Krylov complexity in a natural basis for the Schr\"odinger algebra

TL;DR

This paper explores Krylov complexity in quantum systems with Schr"odinger algebra symmetry, proposing a natural basis approach that reveals a pentadiagonal structure and offers insights into non-semisimple algebras.

Contribution

It introduces a novel method to compute Krylov complexity for non-semisimple algebras using a natural basis, resulting in a pentadiagonal structure of the evolution operator.

Findings

Krylov complexity behaves as expected in Schr"odinger algebra systems.

The natural basis yields a pentadiagonal structure, contrasting with traditional methods.

This approach can be extended to other non-semisimple algebras.

Abstract

We investigate operator growth in quantum systems with two-dimensional Schr\"odinger group symmetry by studying the Krylov complexity.

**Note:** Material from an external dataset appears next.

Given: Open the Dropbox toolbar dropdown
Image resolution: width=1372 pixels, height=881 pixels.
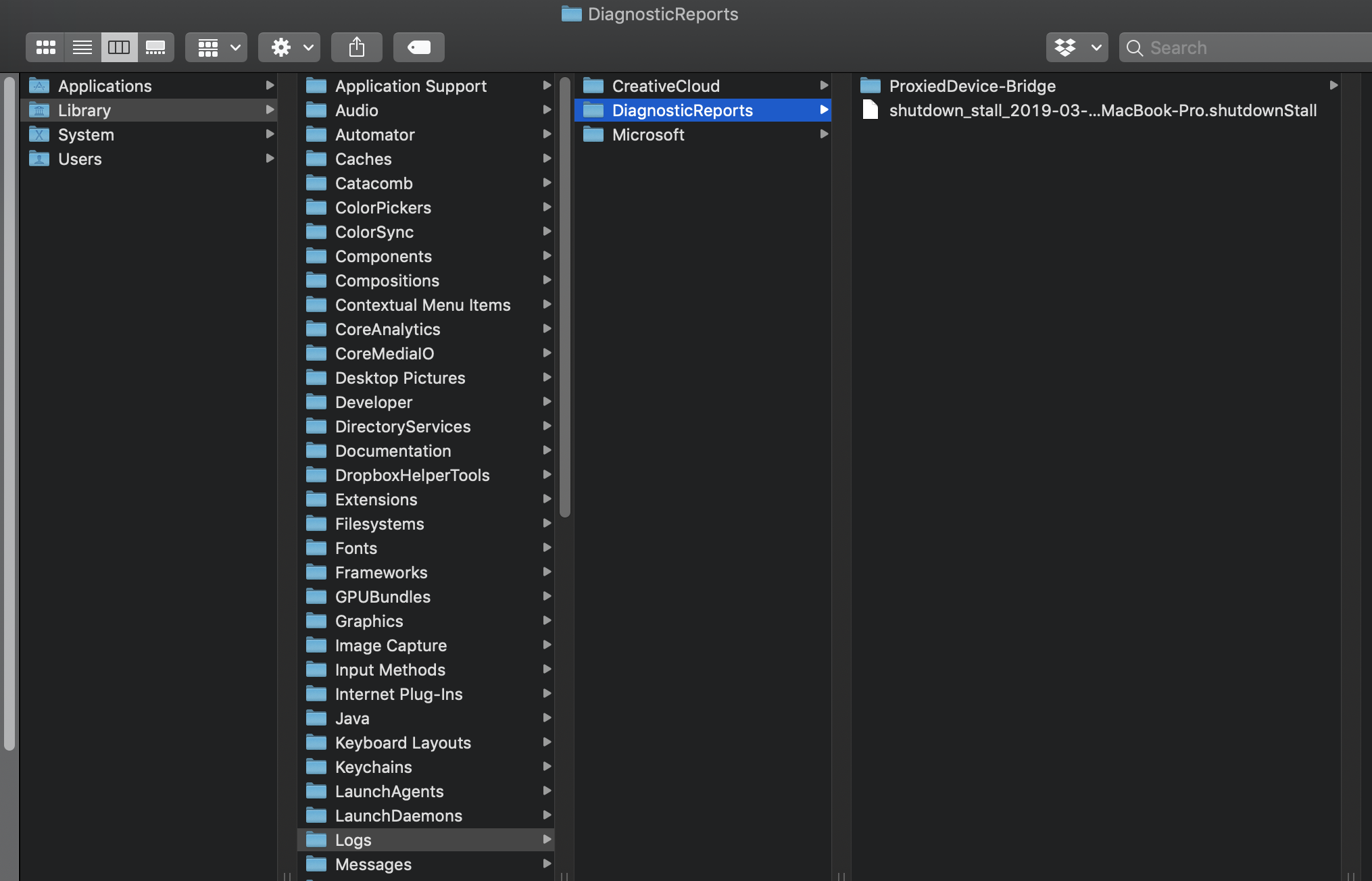Looking at the screenshot, I should (x=1077, y=47).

While feasible for semisimple Lie algebras, cases such as the Schr\"odinger algebra which is characterized by a semi-direct sum structure are complicated. We propose to compute Krylov complexity for this algebra in a natural orthonormal basis, which produces a pentadiagonal structure of the time evolution operator, contrasting the usual tridiagonal Lanczos algorithm outcome. The resulting complexity behaves as expected. We advocate that this approach can provide insights to other non-semisimple algebras.